2. CCM Performance Framework. What is labelled a piecemeal approach to CCM monitoring is actually a conscious effort to lay the foundations for the “holistic” approach Mr. Garmaise calls for: CCMs can’t adequately move forward without financial resources to conduct their core business and the GF Secretariat is limited to improve CCM capacities if there isn’t a rational basis upon which to direct support (i.e., the need for a performance framework). CCMs would be hard pressed to conduct a “gap analysis” without first establishing the capacity to collect and monitor relevant data. In direct consultation with CCMs, the Secretariat is now designing the very performance framework that will be used to globally monitor their progress. The standards that apparently “have no teeth” will, in fact, form the basis of information upon which CCMs will be appraised. NGO and communities delegations would be wise to follow these new standards closely and, based upon data collected and posted by the Secretariat, monitor CCM compliance closely. We continue to strongly encourage and welcome all CCMs to use self-assessment tools that are available online.

3. CCM Funding. In brief, there has been a gradual increase in demand-based funding since the Board lifted the ceiling and introduced a more flexible, performance-based model in 2010. Although the sharp uptake in demand projected for 2010 did not materialize, the actual figure disbursed was $4.6 million out of $6.9 million budgeted – not $1.5 million as quoted. Since July 2011 we have already committed $4 million at mid-year from the projected $12.4 million – in other words, we’re near our target. We believe the slower-than-anticipated uptake reflects (1) CCMs taking time to familiarize themselves with the new policy, and (2) low capacity to do the requisite work planning. We believe the positive uptake in demand for 2011 is a result of the GF Secretariat having conducted, since mid-2010, seven regional CCM meetings and six smaller trainings with CCM Secretariats to teach CCMs how to access performance-based funding. This year alone, 29 CCMs have submitted clear governance-focused work plans. Fourteen did so last year. In total, we expect to be funding 100 out of 130 CCMs in 2011 – half of whom are switching to performance-based funding. This is progress. Few, if any, other voluntary, board-like coordinating mechanisms can claim performance-based governance.

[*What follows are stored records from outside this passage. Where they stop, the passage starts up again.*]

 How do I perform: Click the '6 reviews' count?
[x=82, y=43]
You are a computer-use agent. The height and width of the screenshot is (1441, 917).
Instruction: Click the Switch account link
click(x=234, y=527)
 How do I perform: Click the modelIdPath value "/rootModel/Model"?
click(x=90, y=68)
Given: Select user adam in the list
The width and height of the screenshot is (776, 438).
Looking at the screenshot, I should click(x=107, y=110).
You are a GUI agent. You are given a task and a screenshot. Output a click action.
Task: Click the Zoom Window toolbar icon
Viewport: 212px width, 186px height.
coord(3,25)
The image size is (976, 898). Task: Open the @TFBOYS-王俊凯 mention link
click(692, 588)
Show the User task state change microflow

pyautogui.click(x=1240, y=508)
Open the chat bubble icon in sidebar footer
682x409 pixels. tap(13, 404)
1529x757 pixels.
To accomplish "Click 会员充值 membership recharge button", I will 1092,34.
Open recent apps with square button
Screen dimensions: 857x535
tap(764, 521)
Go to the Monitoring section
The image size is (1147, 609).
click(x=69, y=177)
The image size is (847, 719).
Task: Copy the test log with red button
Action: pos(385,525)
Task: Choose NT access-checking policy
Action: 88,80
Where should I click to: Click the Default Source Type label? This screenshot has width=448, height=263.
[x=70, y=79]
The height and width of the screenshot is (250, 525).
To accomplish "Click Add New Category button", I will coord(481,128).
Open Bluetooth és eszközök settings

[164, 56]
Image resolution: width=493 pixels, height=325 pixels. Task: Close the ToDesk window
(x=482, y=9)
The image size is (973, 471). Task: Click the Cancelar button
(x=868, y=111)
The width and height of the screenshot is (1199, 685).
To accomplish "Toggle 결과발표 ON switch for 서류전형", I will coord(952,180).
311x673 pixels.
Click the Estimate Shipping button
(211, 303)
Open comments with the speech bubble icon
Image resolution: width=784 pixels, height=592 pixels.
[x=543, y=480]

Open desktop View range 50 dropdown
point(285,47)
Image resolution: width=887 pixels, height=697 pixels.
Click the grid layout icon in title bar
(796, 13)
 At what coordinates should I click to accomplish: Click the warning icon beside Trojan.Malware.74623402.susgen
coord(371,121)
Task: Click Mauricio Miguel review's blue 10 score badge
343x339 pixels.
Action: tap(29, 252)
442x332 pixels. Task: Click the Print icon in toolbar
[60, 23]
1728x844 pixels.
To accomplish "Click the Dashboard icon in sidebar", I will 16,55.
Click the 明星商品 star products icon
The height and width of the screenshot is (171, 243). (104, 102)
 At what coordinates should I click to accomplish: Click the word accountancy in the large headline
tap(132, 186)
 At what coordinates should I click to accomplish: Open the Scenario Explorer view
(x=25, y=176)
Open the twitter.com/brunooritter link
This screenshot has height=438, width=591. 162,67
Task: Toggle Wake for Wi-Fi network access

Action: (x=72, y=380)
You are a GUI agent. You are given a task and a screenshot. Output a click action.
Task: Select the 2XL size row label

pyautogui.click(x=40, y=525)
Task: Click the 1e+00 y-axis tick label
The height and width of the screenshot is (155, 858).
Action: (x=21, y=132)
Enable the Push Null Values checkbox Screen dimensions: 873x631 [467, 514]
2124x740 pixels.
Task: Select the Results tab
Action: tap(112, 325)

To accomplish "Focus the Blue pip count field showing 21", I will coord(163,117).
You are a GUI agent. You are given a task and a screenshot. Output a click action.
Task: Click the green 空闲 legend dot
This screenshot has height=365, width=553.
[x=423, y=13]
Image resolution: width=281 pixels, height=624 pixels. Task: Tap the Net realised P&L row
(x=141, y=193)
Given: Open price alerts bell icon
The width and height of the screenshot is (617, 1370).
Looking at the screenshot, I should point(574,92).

To conclude, I read the GFO regularly because it is important that we listen to those who challenge us to do better. The CCM is often the object of complaint because of its inherently polemic and dialectic nature. It’s important to get the story right and I hope, in the future, that the GFO will shed better light on CCMs’ objective strengths and weaknesses.

David Winters (david.winters@theglobalfund.org) is the Global Fund’s CCM Manager.

+++

David Garmaise responds as follows:

I am quite happy to see these issues being debated, so I welcome the letter in which David Winters responds to two GFO commentaries that I wrote. One of the commentaries was about the process to revise the CCM guidelines and about the final text of the guidelines. The other was about improving the performance of CCMs. Let me deal with each one in turn.

CCM guidelines

I agree with David Winters that the new CCM Guidelines are an improvement over the old ones. In my commentary, I did not try to compare the two. Rather, I wrote about the changes that were made to the wording of the guidelines between the version that was submitted to the Global Fund Board in December 2010 (and not adopted) and the version that was ultimately adopted by the Board in May 2011. It was in this context that I wrote about the guidelines having been “watered down.” I said that a specific clause in the draft guidelines had been “gutted.”

This is what I was referring to: Under the version submitted to the board in December 2010, the Secretariat would monitor implementation of the standards in the guidelines; CCMs that did not follow the standards would be asked to explain why; and “broad or persistent” failure to follow the standards “without justification” could “negatively affect access to funding.” In the final version, this was changed to “While neither standards nor recommendations represent conditions for Global Fund program financing, these will be used by the Global Fund to form the basis of information to appraise overall CCM performance.” I think that it is quite fair to say that the original clause was gutted in the final version.

CCM performance

David Winters objects to my having labelled the Global Fund’s approach to improving CCM performance as “piece meal.” What I see is an approach that has not been fully thought out and planned. What David Winters sees is a conscious effort to lay the foundations for the holistic approach I was advocating. I don’t think that we are very far apart. Perhaps this is a case of two Davids looking at the same glass of water, which David Winters sees as being half-full, and which David Garmaise sees as being half-empty.

I hope that the performance framework currently being developed by the Global Fund Secretariat will turn out to be a useful tool to monitor how well CCMs are doing.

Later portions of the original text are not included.